■ Assigned task 1:
Translate this sentence from the passage on debt growth and recessions into Spanish: "A strong correlation between federal debt growth and GDP growth seems to exist."
■ Assigned task 2:
Reproduce word for word the part of the passage on debt growth and recessions between "Debt growth declines" and "end of 1989.", inclusive.
■ Assigned task 3:
According to the passage on debt growth and recessions, why can't a recession be identified until it is more than six months along?

■ Selected passage:
___

Debt growth declines in advance of 1981 recession

        With regard to the 1991 recession, we come up against the definition of the word “recession.” The media arbitrarily say a recession is a decline in the Gross Domestic Product (GDP) for two or more consecutive quarters, which means you can’t identify a recession until it is more than six months along . Look at the following graph:

        GDP growth (blue line) turned down in 1989, while debt growth was falling. Why did the government say the recession began in 1991? Hard to say. Perhaps it was due to the very slight bump at the end of 1989.
        This graph indicates the increase in federal debt growth was beginning to cure the 1989 recession, and the momentum of continuing increased debt growth finally cured the recession in 1991.
        A strong correlation between federal debt growth and GDP growth seems to exist.

___

■ Data listing:
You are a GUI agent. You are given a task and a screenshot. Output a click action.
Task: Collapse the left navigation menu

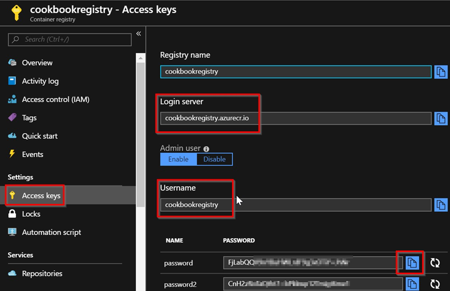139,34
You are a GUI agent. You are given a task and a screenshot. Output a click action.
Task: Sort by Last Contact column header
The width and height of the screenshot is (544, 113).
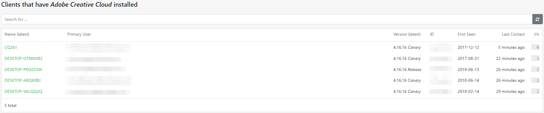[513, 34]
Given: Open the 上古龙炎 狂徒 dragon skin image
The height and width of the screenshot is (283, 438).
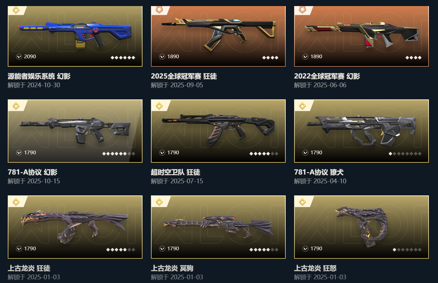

___

■ Output 1:
Parece existir una fuerte correlación entre el crecimiento de la deuda federal y el crecimiento del PIB.

■ Output 2:
Debt growth declines in advance of 1981 recession

        With regard to the 1991 recession, we come up against the definition of the word “recession.” The media arbitrarily say a recession is a decline in the Gross Domestic Product (GDP) for two or more consecutive quarters, which means you can’t identify a recession until it is more than six months along . Look at the following graph:

        GDP growth (blue line) turned down in 1989, while debt growth was falling. Why did the government say the recession began in 1991? Hard to say. Perhaps it was due to the very slight bump at the end of 1989.

■ Output 3:
The media define a recession as a decline in GDP for two or more consecutive quarters. Two quarters must pass before that condition can be met, so a recession can't be identified until it is more than six months along.